> [STUDY MATERIAL]
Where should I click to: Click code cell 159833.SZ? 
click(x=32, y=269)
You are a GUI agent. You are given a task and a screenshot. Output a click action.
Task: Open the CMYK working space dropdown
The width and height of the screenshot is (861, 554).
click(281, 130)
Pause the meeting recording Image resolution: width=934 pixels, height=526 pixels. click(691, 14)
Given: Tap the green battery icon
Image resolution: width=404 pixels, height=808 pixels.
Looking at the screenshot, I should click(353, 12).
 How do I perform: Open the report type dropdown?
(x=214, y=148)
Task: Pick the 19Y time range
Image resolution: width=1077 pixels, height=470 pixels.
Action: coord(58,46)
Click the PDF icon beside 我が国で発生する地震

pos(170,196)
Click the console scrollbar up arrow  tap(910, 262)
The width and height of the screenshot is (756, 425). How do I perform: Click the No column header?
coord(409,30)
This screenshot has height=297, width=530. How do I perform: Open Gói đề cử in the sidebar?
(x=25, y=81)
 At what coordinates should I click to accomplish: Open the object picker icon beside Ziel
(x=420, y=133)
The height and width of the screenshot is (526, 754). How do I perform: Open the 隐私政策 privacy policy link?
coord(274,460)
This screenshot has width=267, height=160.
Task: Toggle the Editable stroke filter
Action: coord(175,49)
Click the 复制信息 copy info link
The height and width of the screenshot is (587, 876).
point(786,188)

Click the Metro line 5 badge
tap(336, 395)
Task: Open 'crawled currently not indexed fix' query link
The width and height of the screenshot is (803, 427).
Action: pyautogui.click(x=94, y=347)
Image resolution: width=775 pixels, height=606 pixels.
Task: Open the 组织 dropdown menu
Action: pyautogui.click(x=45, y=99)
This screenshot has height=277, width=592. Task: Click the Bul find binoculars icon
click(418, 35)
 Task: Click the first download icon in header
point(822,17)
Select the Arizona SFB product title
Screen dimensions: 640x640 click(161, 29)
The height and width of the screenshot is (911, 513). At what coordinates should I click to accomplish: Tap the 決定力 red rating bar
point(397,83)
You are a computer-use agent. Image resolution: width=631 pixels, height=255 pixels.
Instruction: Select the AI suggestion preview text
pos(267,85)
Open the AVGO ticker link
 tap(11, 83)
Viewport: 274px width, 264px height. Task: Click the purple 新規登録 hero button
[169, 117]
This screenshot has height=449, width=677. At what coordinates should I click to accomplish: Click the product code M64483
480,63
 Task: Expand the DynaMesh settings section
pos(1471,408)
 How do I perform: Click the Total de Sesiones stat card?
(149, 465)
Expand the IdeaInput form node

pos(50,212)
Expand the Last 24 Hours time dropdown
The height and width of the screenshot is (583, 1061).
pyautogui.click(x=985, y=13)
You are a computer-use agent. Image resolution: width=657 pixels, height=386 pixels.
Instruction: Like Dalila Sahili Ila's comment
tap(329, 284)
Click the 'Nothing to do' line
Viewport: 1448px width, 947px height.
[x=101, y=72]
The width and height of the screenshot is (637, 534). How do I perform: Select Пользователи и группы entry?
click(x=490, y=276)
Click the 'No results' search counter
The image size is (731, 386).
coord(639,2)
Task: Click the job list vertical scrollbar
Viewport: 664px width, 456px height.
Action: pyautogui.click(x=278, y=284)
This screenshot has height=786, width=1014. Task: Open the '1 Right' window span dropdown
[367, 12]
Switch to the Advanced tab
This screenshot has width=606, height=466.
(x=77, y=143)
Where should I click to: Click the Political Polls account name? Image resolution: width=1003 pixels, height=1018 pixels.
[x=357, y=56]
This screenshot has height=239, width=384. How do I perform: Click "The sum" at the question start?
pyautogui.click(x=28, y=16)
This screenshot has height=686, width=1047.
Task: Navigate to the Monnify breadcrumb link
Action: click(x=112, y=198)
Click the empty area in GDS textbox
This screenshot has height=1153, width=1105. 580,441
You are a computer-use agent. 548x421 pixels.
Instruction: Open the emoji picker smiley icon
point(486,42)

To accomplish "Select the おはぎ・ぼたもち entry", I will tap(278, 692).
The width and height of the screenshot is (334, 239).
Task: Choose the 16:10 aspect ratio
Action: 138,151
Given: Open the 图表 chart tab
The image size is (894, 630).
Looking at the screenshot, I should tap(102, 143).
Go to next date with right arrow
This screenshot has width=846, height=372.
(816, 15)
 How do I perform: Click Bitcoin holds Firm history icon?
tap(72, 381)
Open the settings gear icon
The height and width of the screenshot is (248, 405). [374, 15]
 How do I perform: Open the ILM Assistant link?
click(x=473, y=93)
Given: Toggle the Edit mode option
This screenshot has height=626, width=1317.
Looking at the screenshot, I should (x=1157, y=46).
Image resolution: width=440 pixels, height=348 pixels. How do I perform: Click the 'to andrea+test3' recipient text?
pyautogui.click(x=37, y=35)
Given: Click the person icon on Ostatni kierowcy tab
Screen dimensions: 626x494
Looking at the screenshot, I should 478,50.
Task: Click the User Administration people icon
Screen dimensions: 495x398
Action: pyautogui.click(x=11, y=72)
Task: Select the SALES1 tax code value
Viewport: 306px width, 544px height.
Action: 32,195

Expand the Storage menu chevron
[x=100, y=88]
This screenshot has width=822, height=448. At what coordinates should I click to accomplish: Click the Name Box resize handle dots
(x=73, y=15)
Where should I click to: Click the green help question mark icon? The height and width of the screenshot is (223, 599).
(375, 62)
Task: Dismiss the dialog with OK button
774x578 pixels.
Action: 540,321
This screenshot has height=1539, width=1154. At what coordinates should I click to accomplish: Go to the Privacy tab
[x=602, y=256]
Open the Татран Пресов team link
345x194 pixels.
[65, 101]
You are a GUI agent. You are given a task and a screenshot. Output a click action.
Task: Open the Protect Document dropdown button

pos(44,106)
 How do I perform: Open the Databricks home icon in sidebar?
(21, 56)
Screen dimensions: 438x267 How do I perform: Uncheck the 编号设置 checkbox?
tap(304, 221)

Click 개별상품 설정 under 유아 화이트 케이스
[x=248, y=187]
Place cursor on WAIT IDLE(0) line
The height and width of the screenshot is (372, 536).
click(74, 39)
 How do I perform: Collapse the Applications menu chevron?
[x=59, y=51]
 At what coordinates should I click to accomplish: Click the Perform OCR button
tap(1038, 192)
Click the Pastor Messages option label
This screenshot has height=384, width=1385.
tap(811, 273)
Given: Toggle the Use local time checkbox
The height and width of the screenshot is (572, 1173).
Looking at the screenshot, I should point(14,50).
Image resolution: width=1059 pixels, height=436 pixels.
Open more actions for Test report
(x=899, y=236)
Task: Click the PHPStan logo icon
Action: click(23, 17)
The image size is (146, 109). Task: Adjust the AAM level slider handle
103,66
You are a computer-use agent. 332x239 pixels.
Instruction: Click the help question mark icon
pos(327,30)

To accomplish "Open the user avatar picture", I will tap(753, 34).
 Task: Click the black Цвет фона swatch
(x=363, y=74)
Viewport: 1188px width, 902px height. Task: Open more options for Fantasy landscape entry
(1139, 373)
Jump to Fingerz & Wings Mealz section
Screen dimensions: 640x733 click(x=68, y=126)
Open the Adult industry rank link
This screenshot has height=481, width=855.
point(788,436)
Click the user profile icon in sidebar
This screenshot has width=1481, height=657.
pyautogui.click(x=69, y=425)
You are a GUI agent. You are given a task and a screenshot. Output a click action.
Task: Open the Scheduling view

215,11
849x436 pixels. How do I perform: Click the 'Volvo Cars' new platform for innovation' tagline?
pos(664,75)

> [AIM OF THE EXERCISE] Line by line, transcribe the material above exactly.

> [WRITTEN REPLY]
Where should I click to: Click code cell 159833.SZ? 
click(x=32, y=269)
You are a GUI agent. You are given a task and a screenshot. Output a click action.
Task: Open the CMYK working space dropdown
The width and height of the screenshot is (861, 554).
click(281, 130)
Pause the meeting recording Image resolution: width=934 pixels, height=526 pixels. click(691, 14)
Given: Tap the green battery icon
Image resolution: width=404 pixels, height=808 pixels.
Looking at the screenshot, I should click(353, 12).
 How do I perform: Open the report type dropdown?
(x=214, y=148)
Task: Pick the 19Y time range
Image resolution: width=1077 pixels, height=470 pixels.
Action: coord(58,46)
Click the PDF icon beside 我が国で発生する地震

pos(170,196)
Click the console scrollbar up arrow  tap(910, 262)
The width and height of the screenshot is (756, 425). How do I perform: Click the No column header?
coord(409,30)
This screenshot has height=297, width=530. How do I perform: Open Gói đề cử in the sidebar?
(x=25, y=81)
 At what coordinates should I click to accomplish: Open the object picker icon beside Ziel
(x=420, y=133)
The height and width of the screenshot is (526, 754). How do I perform: Open the 隐私政策 privacy policy link?
coord(274,460)
This screenshot has width=267, height=160.
Task: Toggle the Editable stroke filter
Action: coord(175,49)
Click the 复制信息 copy info link
The height and width of the screenshot is (587, 876).
point(786,188)

Click the Metro line 5 badge
tap(336, 395)
Task: Open 'crawled currently not indexed fix' query link
The width and height of the screenshot is (803, 427).
Action: pyautogui.click(x=94, y=347)
Image resolution: width=775 pixels, height=606 pixels.
Task: Open the 组织 dropdown menu
Action: pyautogui.click(x=45, y=99)
This screenshot has height=277, width=592. Task: Click the Bul find binoculars icon
click(418, 35)
 Task: Click the first download icon in header
point(822,17)
Select the Arizona SFB product title
Screen dimensions: 640x640 click(161, 29)
The height and width of the screenshot is (911, 513). At what coordinates should I click to accomplish: Tap the 決定力 red rating bar
point(397,83)
You are a computer-use agent. Image resolution: width=631 pixels, height=255 pixels.
Instruction: Select the AI suggestion preview text
pos(267,85)
Open the AVGO ticker link
 tap(11, 83)
Viewport: 274px width, 264px height. Task: Click the purple 新規登録 hero button
[169, 117]
This screenshot has height=449, width=677. At what coordinates should I click to accomplish: Click the product code M64483
480,63
 Task: Expand the DynaMesh settings section
pos(1471,408)
 How do I perform: Click the Total de Sesiones stat card?
(149, 465)
Expand the IdeaInput form node

pos(50,212)
Expand the Last 24 Hours time dropdown
The height and width of the screenshot is (583, 1061).
pyautogui.click(x=985, y=13)
You are a computer-use agent. Image resolution: width=657 pixels, height=386 pixels.
Instruction: Like Dalila Sahili Ila's comment
tap(329, 284)
Click the 'Nothing to do' line
Viewport: 1448px width, 947px height.
[x=101, y=72]
The width and height of the screenshot is (637, 534). How do I perform: Select Пользователи и группы entry?
click(x=490, y=276)
Click the 'No results' search counter
The image size is (731, 386).
coord(639,2)
Task: Click the job list vertical scrollbar
Viewport: 664px width, 456px height.
Action: pyautogui.click(x=278, y=284)
This screenshot has height=786, width=1014. Task: Open the '1 Right' window span dropdown
[367, 12]
Switch to the Advanced tab
This screenshot has width=606, height=466.
(x=77, y=143)
Where should I click to: Click the Political Polls account name? Image resolution: width=1003 pixels, height=1018 pixels.
[x=357, y=56]
This screenshot has height=239, width=384. How do I perform: Click "The sum" at the question start?
pyautogui.click(x=28, y=16)
This screenshot has height=686, width=1047.
Task: Navigate to the Monnify breadcrumb link
Action: click(x=112, y=198)
Click the empty area in GDS textbox
This screenshot has height=1153, width=1105. 580,441
You are a computer-use agent. 548x421 pixels.
Instruction: Open the emoji picker smiley icon
point(486,42)

To accomplish "Select the おはぎ・ぼたもち entry", I will tap(278, 692).
The width and height of the screenshot is (334, 239).
Task: Choose the 16:10 aspect ratio
Action: 138,151
Given: Open the 图表 chart tab
The image size is (894, 630).
Looking at the screenshot, I should tap(102, 143).
Go to next date with right arrow
This screenshot has width=846, height=372.
(816, 15)
 How do I perform: Click Bitcoin holds Firm history icon?
tap(72, 381)
Open the settings gear icon
The height and width of the screenshot is (248, 405). [374, 15]
 How do I perform: Open the ILM Assistant link?
click(x=473, y=93)
Given: Toggle the Edit mode option
This screenshot has height=626, width=1317.
Looking at the screenshot, I should (x=1157, y=46).
Image resolution: width=440 pixels, height=348 pixels. How do I perform: Click the 'to andrea+test3' recipient text?
pyautogui.click(x=37, y=35)
Given: Click the person icon on Ostatni kierowcy tab
Screen dimensions: 626x494
Looking at the screenshot, I should 478,50.
Task: Click the User Administration people icon
Screen dimensions: 495x398
Action: pyautogui.click(x=11, y=72)
Task: Select the SALES1 tax code value
Viewport: 306px width, 544px height.
Action: 32,195

Expand the Storage menu chevron
[x=100, y=88]
This screenshot has width=822, height=448. At what coordinates should I click to accomplish: Click the Name Box resize handle dots
(x=73, y=15)
Where should I click to: Click the green help question mark icon? The height and width of the screenshot is (223, 599).
(375, 62)
Task: Dismiss the dialog with OK button
774x578 pixels.
Action: 540,321
This screenshot has height=1539, width=1154. At what coordinates should I click to accomplish: Go to the Privacy tab
[x=602, y=256]
Open the Татран Пресов team link
345x194 pixels.
[65, 101]
You are a GUI agent. You are given a task and a screenshot. Output a click action.
Task: Open the Protect Document dropdown button

pos(44,106)
 How do I perform: Open the Databricks home icon in sidebar?
(21, 56)
Screen dimensions: 438x267 How do I perform: Uncheck the 编号设置 checkbox?
tap(304, 221)

Click 개별상품 설정 under 유아 화이트 케이스
[x=248, y=187]
Place cursor on WAIT IDLE(0) line
The height and width of the screenshot is (372, 536).
click(74, 39)
 How do I perform: Collapse the Applications menu chevron?
[x=59, y=51]
 At what coordinates should I click to accomplish: Click the Perform OCR button
tap(1038, 192)
Click the Pastor Messages option label
This screenshot has height=384, width=1385.
tap(811, 273)
Given: Toggle the Use local time checkbox
The height and width of the screenshot is (572, 1173).
Looking at the screenshot, I should point(14,50).
Image resolution: width=1059 pixels, height=436 pixels.
Open more actions for Test report
(x=899, y=236)
Task: Click the PHPStan logo icon
Action: click(23, 17)
The image size is (146, 109). Task: Adjust the AAM level slider handle
103,66
You are a computer-use agent. 332x239 pixels.
Instruction: Click the help question mark icon
pos(327,30)

To accomplish "Open the user avatar picture", I will tap(753, 34).
 Task: Click the black Цвет фона swatch
(x=363, y=74)
Viewport: 1188px width, 902px height. Task: Open more options for Fantasy landscape entry
(1139, 373)
Jump to Fingerz & Wings Mealz section
Screen dimensions: 640x733 click(x=68, y=126)
Open the Adult industry rank link
This screenshot has height=481, width=855.
point(788,436)
Click the user profile icon in sidebar
This screenshot has width=1481, height=657.
pyautogui.click(x=69, y=425)
You are a GUI agent. You are given a task and a screenshot. Output a click action.
Task: Open the Scheduling view

215,11
849x436 pixels. How do I perform: Click the 'Volvo Cars' new platform for innovation' tagline?
pos(664,75)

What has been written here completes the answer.